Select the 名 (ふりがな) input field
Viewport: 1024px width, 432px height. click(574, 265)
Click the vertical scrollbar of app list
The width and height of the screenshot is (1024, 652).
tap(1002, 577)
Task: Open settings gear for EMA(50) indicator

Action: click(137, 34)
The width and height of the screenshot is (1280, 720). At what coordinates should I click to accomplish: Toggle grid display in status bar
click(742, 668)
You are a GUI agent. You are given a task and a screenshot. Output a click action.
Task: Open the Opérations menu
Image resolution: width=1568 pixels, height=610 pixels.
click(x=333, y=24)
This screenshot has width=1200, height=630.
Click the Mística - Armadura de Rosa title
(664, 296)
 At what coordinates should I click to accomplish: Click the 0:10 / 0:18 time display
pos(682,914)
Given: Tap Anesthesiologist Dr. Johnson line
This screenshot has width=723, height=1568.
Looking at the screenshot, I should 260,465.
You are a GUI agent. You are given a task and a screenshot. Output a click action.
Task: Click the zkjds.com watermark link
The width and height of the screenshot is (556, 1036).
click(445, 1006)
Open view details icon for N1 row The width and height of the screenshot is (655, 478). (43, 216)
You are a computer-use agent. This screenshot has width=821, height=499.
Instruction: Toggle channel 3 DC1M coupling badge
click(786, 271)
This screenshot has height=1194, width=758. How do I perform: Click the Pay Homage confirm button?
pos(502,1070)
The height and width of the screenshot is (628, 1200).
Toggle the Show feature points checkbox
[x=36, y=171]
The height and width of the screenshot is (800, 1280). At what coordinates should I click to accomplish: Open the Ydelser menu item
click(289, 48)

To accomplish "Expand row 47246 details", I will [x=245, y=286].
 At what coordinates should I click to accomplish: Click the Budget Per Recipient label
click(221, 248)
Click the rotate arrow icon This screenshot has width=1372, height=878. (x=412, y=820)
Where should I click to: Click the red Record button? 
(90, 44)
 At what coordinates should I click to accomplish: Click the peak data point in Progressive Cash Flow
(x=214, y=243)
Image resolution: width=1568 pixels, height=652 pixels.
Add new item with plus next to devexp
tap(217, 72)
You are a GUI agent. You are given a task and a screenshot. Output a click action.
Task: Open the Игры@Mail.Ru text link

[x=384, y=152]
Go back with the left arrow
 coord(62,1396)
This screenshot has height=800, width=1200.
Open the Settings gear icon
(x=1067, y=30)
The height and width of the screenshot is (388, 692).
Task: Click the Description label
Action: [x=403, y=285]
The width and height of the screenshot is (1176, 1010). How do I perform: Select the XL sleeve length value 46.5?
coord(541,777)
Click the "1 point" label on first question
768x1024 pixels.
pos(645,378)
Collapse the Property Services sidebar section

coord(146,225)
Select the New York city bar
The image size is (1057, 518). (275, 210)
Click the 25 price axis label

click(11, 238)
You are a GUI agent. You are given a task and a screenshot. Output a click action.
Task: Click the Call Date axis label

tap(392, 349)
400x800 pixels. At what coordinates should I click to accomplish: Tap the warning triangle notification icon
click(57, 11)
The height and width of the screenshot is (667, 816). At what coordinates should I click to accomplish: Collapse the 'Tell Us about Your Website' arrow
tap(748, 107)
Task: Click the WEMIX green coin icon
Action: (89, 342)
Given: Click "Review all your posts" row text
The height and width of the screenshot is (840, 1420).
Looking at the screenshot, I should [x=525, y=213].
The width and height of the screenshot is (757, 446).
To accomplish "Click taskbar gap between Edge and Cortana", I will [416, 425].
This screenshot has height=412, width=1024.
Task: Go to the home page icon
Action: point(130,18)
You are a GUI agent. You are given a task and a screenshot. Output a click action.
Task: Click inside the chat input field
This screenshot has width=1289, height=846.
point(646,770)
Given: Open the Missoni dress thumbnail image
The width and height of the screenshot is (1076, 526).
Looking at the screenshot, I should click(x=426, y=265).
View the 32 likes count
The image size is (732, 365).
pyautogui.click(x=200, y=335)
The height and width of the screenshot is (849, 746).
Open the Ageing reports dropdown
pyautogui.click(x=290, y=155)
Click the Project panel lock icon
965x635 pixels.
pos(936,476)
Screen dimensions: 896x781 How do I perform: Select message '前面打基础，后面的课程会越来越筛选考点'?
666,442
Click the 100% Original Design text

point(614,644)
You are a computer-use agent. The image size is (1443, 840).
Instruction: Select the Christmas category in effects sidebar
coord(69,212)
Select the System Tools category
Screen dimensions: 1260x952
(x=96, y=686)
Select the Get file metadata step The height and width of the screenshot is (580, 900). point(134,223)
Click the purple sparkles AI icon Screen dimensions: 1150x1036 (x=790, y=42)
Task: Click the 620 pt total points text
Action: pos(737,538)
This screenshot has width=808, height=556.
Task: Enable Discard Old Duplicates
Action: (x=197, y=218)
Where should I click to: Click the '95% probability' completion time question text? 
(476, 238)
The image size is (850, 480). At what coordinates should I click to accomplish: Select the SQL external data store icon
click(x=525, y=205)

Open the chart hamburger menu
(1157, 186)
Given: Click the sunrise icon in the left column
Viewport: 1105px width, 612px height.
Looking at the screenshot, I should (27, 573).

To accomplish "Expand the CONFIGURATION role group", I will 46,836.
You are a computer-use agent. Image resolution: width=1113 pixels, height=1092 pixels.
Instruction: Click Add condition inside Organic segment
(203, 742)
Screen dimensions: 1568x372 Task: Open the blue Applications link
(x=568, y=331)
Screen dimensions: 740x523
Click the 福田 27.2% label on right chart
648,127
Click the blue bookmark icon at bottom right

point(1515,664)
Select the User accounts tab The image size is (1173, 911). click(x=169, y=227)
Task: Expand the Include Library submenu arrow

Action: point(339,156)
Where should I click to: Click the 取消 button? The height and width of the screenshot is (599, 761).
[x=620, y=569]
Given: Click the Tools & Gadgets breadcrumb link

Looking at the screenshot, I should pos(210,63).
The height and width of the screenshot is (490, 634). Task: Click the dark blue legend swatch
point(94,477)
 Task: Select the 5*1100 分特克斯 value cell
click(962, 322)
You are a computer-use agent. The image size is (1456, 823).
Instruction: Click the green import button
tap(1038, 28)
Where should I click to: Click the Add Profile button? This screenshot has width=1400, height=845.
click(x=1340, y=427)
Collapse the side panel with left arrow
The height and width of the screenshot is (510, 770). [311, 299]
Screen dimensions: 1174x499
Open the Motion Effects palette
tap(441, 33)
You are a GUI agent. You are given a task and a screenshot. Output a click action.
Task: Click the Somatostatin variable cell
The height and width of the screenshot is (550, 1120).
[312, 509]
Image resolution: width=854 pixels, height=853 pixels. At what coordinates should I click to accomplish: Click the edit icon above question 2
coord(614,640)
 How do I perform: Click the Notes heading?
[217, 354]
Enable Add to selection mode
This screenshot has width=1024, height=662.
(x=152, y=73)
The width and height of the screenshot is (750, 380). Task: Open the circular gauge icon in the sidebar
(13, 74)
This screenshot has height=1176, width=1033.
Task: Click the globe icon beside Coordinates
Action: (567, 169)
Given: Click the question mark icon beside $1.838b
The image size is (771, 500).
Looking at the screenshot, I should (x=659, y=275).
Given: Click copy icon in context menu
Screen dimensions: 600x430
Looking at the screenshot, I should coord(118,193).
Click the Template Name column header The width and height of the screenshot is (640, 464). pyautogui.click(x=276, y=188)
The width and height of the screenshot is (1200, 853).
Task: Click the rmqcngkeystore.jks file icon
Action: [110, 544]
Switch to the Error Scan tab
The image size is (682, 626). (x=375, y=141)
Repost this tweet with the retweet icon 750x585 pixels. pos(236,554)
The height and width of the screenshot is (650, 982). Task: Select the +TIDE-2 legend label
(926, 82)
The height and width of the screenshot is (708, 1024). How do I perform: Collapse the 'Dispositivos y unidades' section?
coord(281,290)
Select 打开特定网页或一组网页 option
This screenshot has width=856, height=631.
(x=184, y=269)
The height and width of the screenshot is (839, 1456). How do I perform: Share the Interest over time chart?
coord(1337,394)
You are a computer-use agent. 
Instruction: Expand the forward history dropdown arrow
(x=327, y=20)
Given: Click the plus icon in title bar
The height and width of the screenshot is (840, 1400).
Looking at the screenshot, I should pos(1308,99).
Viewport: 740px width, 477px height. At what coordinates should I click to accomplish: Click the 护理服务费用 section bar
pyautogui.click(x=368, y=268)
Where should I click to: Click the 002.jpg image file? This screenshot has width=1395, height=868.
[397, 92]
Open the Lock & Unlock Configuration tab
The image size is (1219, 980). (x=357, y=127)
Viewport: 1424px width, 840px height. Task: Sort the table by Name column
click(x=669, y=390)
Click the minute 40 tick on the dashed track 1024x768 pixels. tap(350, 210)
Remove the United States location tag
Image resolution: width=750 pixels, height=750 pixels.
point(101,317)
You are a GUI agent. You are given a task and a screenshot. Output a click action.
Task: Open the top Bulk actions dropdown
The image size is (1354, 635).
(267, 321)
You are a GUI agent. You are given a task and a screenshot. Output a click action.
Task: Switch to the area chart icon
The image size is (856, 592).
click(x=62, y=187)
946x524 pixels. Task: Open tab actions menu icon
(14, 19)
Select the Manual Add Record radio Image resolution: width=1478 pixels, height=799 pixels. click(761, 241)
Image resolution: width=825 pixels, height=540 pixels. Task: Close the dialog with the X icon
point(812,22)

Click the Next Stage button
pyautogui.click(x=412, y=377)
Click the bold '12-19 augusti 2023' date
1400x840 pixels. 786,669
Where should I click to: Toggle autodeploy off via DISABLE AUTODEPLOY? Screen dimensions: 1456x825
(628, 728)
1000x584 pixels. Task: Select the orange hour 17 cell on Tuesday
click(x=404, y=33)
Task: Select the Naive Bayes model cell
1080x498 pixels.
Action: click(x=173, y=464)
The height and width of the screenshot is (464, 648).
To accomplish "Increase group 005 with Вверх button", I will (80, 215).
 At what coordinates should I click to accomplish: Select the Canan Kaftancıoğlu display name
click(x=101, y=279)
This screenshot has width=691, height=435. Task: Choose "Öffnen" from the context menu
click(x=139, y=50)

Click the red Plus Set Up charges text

TASK INSTRUCTIONS
Reproduce word for word the material above, beginning with the line that contains "Open the Ageing reports dropdown" and ending with the line that contains "Select the Get".

YOUR SOLUTION
Open the Ageing reports dropdown
pyautogui.click(x=290, y=155)
Click the Project panel lock icon
965x635 pixels.
pos(936,476)
Screen dimensions: 896x781 How do I perform: Select message '前面打基础，后面的课程会越来越筛选考点'?
666,442
Click the 100% Original Design text

point(614,644)
You are a computer-use agent. The image size is (1443, 840).
Instruction: Select the Christmas category in effects sidebar
coord(69,212)
Select the System Tools category
Screen dimensions: 1260x952
(x=96, y=686)
Select the Get file metadata step The height and width of the screenshot is (580, 900). point(134,223)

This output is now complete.